### Task statement:
The data below must be copied in full and without any change.

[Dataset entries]
★ ★ ★ ★ ★ ★ ★

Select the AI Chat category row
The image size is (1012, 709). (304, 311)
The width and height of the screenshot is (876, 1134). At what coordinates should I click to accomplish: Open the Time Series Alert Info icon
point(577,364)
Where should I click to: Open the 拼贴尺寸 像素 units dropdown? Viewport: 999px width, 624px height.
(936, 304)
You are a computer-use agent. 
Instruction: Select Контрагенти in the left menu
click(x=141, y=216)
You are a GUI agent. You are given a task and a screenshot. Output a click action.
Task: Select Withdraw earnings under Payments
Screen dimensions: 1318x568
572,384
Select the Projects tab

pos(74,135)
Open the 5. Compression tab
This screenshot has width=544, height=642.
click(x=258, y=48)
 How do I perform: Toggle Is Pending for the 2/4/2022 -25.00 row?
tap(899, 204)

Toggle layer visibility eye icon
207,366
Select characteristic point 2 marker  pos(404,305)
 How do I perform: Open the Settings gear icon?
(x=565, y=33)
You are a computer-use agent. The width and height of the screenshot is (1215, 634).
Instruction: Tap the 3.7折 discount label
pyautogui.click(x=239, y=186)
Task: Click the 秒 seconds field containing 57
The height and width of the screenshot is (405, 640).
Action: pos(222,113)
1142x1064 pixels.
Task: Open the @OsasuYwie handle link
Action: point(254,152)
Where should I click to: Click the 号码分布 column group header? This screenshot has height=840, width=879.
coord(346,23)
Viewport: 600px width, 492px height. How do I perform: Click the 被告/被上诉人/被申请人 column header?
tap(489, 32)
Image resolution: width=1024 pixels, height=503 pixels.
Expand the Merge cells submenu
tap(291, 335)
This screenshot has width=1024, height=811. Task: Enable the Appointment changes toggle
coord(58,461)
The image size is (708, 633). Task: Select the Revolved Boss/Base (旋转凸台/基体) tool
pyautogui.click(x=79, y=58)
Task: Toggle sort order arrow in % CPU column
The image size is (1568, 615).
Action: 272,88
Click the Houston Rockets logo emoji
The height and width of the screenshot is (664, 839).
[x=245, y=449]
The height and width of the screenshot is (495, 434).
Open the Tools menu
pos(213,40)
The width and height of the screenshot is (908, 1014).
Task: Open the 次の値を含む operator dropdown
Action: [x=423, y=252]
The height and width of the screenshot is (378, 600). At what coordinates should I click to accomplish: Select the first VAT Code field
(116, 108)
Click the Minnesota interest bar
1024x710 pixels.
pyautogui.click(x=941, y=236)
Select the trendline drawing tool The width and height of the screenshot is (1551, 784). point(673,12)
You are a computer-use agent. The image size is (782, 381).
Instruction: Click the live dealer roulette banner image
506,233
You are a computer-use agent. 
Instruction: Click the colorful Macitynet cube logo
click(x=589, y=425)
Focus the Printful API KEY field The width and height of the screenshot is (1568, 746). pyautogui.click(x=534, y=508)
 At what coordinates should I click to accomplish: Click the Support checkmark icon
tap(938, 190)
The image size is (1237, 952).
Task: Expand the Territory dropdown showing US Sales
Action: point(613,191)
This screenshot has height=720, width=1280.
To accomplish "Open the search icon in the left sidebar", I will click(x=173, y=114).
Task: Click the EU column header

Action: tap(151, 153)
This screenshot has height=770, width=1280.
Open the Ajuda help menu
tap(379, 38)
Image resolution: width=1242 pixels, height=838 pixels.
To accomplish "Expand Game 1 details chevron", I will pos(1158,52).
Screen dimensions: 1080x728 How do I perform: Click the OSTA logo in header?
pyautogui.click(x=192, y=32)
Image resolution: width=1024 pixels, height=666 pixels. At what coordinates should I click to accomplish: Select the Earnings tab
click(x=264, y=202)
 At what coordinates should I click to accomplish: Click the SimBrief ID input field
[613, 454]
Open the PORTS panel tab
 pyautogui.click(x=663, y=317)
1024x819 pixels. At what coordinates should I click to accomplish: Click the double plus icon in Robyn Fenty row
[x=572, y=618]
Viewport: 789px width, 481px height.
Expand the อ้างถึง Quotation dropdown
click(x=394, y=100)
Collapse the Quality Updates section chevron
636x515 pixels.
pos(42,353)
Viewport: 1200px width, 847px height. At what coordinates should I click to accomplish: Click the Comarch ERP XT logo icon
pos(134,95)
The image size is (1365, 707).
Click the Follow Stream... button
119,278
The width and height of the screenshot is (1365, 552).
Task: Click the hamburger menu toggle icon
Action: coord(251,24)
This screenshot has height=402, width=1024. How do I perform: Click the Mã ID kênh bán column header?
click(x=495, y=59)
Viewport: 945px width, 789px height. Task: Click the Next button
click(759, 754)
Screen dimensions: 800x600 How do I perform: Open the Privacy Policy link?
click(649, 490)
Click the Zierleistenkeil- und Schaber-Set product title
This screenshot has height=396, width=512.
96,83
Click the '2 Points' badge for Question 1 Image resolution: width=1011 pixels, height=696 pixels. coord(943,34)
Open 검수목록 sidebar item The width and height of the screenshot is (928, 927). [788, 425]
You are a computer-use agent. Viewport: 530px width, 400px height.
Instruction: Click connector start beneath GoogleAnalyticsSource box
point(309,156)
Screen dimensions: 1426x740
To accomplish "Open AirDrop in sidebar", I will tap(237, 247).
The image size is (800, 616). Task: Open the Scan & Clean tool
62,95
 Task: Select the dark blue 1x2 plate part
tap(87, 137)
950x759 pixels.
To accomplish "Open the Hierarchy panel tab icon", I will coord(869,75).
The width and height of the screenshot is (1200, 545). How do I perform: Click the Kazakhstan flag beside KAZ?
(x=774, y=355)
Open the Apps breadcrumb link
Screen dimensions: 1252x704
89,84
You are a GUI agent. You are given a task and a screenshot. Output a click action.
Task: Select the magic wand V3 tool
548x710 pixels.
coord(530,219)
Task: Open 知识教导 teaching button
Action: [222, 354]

★ ★ ★ ★ ★ ★ ★

### Solution to the problem:
Select the AI Chat category row
The image size is (1012, 709). (304, 311)
The width and height of the screenshot is (876, 1134). At what coordinates should I click to accomplish: Open the Time Series Alert Info icon
point(577,364)
Where should I click to: Open the 拼贴尺寸 像素 units dropdown? Viewport: 999px width, 624px height.
(936, 304)
You are a computer-use agent. 
Instruction: Select Контрагенти in the left menu
click(x=141, y=216)
You are a GUI agent. You are given a task and a screenshot. Output a click action.
Task: Select Withdraw earnings under Payments
Screen dimensions: 1318x568
572,384
Select the Projects tab

pos(74,135)
Open the 5. Compression tab
This screenshot has width=544, height=642.
click(x=258, y=48)
 How do I perform: Toggle Is Pending for the 2/4/2022 -25.00 row?
tap(899, 204)

Toggle layer visibility eye icon
207,366
Select characteristic point 2 marker  pos(404,305)
 How do I perform: Open the Settings gear icon?
(x=565, y=33)
You are a computer-use agent. The width and height of the screenshot is (1215, 634).
Instruction: Tap the 3.7折 discount label
pyautogui.click(x=239, y=186)
Task: Click the 秒 seconds field containing 57
The height and width of the screenshot is (405, 640).
Action: pos(222,113)
1142x1064 pixels.
Task: Open the @OsasuYwie handle link
Action: point(254,152)
Where should I click to: Click the 号码分布 column group header? This screenshot has height=840, width=879.
coord(346,23)
Viewport: 600px width, 492px height. How do I perform: Click the 被告/被上诉人/被申请人 column header?
tap(489, 32)
Image resolution: width=1024 pixels, height=503 pixels.
Expand the Merge cells submenu
tap(291, 335)
This screenshot has width=1024, height=811. Task: Enable the Appointment changes toggle
coord(58,461)
The image size is (708, 633). Task: Select the Revolved Boss/Base (旋转凸台/基体) tool
pyautogui.click(x=79, y=58)
Task: Toggle sort order arrow in % CPU column
The image size is (1568, 615).
Action: 272,88
Click the Houston Rockets logo emoji
The height and width of the screenshot is (664, 839).
[x=245, y=449]
The height and width of the screenshot is (495, 434).
Open the Tools menu
pos(213,40)
The width and height of the screenshot is (908, 1014).
Task: Open the 次の値を含む operator dropdown
Action: [x=423, y=252]
The height and width of the screenshot is (378, 600). At what coordinates should I click to accomplish: Select the first VAT Code field
(116, 108)
Click the Minnesota interest bar
1024x710 pixels.
pyautogui.click(x=941, y=236)
Select the trendline drawing tool The width and height of the screenshot is (1551, 784). point(673,12)
You are a computer-use agent. The image size is (782, 381).
Instruction: Click the live dealer roulette banner image
506,233
You are a computer-use agent. 
Instruction: Click the colorful Macitynet cube logo
click(x=589, y=425)
Focus the Printful API KEY field The width and height of the screenshot is (1568, 746). pyautogui.click(x=534, y=508)
 At what coordinates should I click to accomplish: Click the Support checkmark icon
tap(938, 190)
The image size is (1237, 952).
Task: Expand the Territory dropdown showing US Sales
Action: point(613,191)
This screenshot has height=720, width=1280.
To accomplish "Open the search icon in the left sidebar", I will click(x=173, y=114).
Task: Click the EU column header

Action: tap(151, 153)
This screenshot has height=770, width=1280.
Open the Ajuda help menu
tap(379, 38)
Image resolution: width=1242 pixels, height=838 pixels.
To accomplish "Expand Game 1 details chevron", I will pos(1158,52).
Screen dimensions: 1080x728 How do I perform: Click the OSTA logo in header?
pyautogui.click(x=192, y=32)
Image resolution: width=1024 pixels, height=666 pixels. At what coordinates should I click to accomplish: Select the Earnings tab
click(x=264, y=202)
 At what coordinates should I click to accomplish: Click the SimBrief ID input field
[613, 454]
Open the PORTS panel tab
 pyautogui.click(x=663, y=317)
1024x819 pixels. At what coordinates should I click to accomplish: Click the double plus icon in Robyn Fenty row
[x=572, y=618]
Viewport: 789px width, 481px height.
Expand the อ้างถึง Quotation dropdown
click(x=394, y=100)
Collapse the Quality Updates section chevron
636x515 pixels.
pos(42,353)
Viewport: 1200px width, 847px height. At what coordinates should I click to accomplish: Click the Comarch ERP XT logo icon
pos(134,95)
The image size is (1365, 707).
Click the Follow Stream... button
119,278
The width and height of the screenshot is (1365, 552).
Task: Click the hamburger menu toggle icon
Action: coord(251,24)
This screenshot has height=402, width=1024. How do I perform: Click the Mã ID kênh bán column header?
click(x=495, y=59)
Viewport: 945px width, 789px height. Task: Click the Next button
click(759, 754)
Screen dimensions: 800x600 How do I perform: Open the Privacy Policy link?
click(649, 490)
Click the Zierleistenkeil- und Schaber-Set product title
This screenshot has height=396, width=512.
96,83
Click the '2 Points' badge for Question 1 Image resolution: width=1011 pixels, height=696 pixels. coord(943,34)
Open 검수목록 sidebar item The width and height of the screenshot is (928, 927). [788, 425]
You are a computer-use agent. Viewport: 530px width, 400px height.
Instruction: Click connector start beneath GoogleAnalyticsSource box
point(309,156)
Screen dimensions: 1426x740
To accomplish "Open AirDrop in sidebar", I will tap(237, 247).
The image size is (800, 616). Task: Open the Scan & Clean tool
62,95
 Task: Select the dark blue 1x2 plate part
tap(87, 137)
950x759 pixels.
To accomplish "Open the Hierarchy panel tab icon", I will coord(869,75).
The width and height of the screenshot is (1200, 545). How do I perform: Click the Kazakhstan flag beside KAZ?
(x=774, y=355)
Open the Apps breadcrumb link
Screen dimensions: 1252x704
89,84
You are a GUI agent. You are given a task and a screenshot. Output a click action.
Task: Select the magic wand V3 tool
548x710 pixels.
coord(530,219)
Task: Open 知识教导 teaching button
Action: [222, 354]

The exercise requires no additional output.